Listening to Victor and Pettis talk about their work through the AES Community Ambassadors Program is inspiring. The program, founded by AES’s Dr. Terry Scott and now in its inaugural year, has given seven UW student-athletes a remarkable opportunity to make a lasting mark on their community. Young students who are recommended to attend the mentorship program are students that have either already gone through the juvenile criminal justice system, or have been identified as at-risk students at their middle or high school. They are required to attend the mentorship meeting every Tuesday night at the Yesler Community Center for a few hours to meet, work, and talk with their mentors.
Pettis, who is a sophomore interested in both AES and creative writing, has taken multiple classes in AES that have left him considering not just his role as an athlete in the university, but also within the community. Victor, who is a junior majoring in AES, has taken courses that reflect the breadth of cultural histories that the department offers. In Victor’s words, AES courses give him an education in the missing pieces of history. He says that AES has given him “our version of history.”
Because they are interested and invested in community development as a consequence of their personal experiences and their work in AES classes, the mentoring program was of immediate interest to them. The mentorship program has given both Victor and Pettis an opportunity to give back to their community. By engaging with the at-risk middle and high school students enrolled in the program, they’re better able to understand the difficult conditions students face and gain insight into why they struggle socially and academically.
Although the internship program is available as an option to all AES students, Dr. Scott specifically invited students that were athletes at the university because of their special status in the eyes of young people who attend this after-school program. The mentors’ status as athletes has given them an easier time breaking the ice with young students by arriving in a ready-made leadership position. Naturally, both Victor and Pettis understand that their unique position as high profile athletes has provided them with an opportunity to build relationships with the young students in the program. Although the mentors have received a lot of attention because of their skills and profile as athletes, they don’t let the students think of them as different for long. As Victor explains, “Even though it may not seem like it, we still have a hard time doing homework and procrastination and stuff. We’re showing them you’re definitely not alone. You have someone here who sees what you’re going through and has probably been through that. The kids see that we’re down to earth. When we first got there, the kids saw superstars. As the weeks pass, they come to see that we’re just like them and they get comfortable. Then you really see how the kids feel. When you come around more often, it rubs off on them.” As mentors, they work hard to emphasize the things they have in common in an effort to engage students and show them alternate paths in their education.

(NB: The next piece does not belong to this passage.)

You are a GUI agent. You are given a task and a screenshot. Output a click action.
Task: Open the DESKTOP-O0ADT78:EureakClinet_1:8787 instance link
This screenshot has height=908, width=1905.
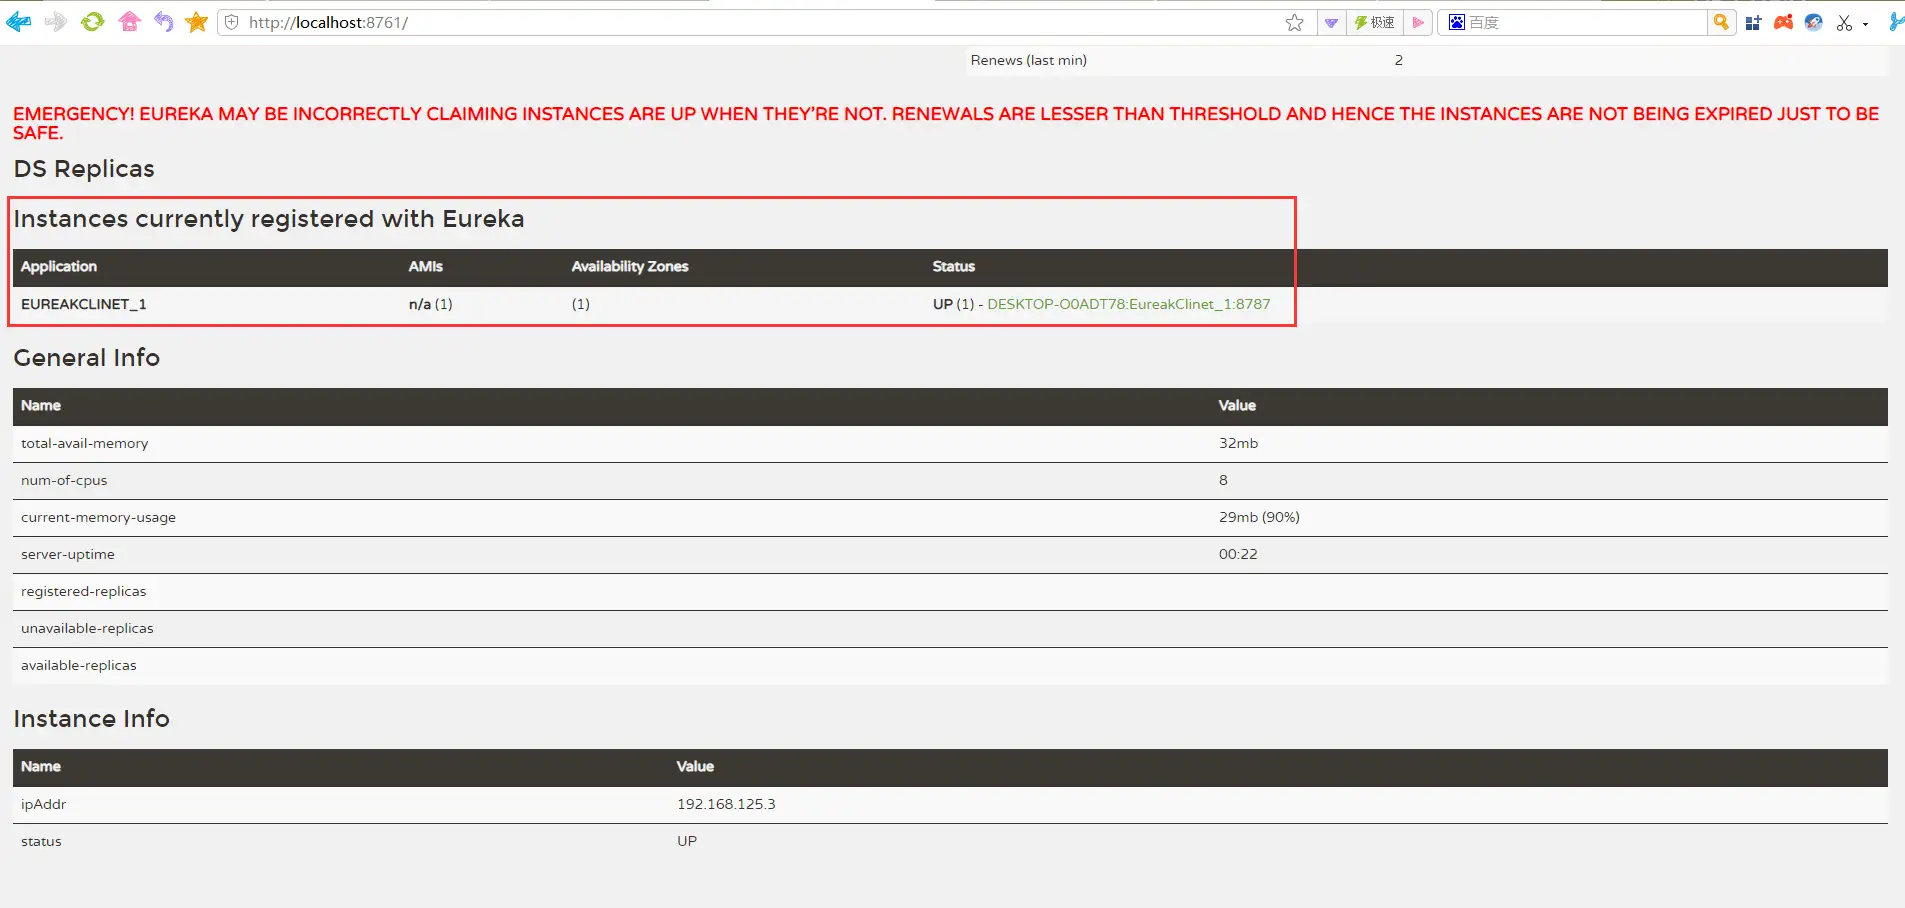[1128, 304]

And they’ve already seen results. Both Pettis and Victor were delighted to share stories of the kinds of improvements, big and small, that they’ve seen in the students they have mentored. Pettis describes a girl who has excitedly shared with the mentors how she’s worked to cut back on being tardy to class. Victor recounts a conversation with a student’s mother who has been hearing her son echo the specific advice provided by the mentors in the program. Some of the students have even started bringing friends who are not enrolled in the program because they think they might benefit from the guidance, as well as from the structured time and conversations with mentors who have already been there and can offer insight and support.
For Pettis and Victor, this program has provided the first of many opportunities to give back to their community and provide the influence that they grew to value when they were growing up. Pettis grew up seeing other young people who could have benefited from mentorship, while Victor identifies as someone who could have used a mentor like himself when he was in middle and high school. Both mentors recognize the importance and impact of a program that does something as simple as giving young people structured time and support once a week.
In April, many of the middle and high school students in the mentoring program were invited to attend the UW football spring game as a reward for their progress. Victor and Pettis were so excited to provide an incentive to the students that they were working with and to show them not just the value of their hard work on the field, but also to introduce them to the allure of the college campus and community. It was just another step along the way in developing a mentoring relationship that matters as much for Victor and Pettis as it does for the students whose lives they are shaping.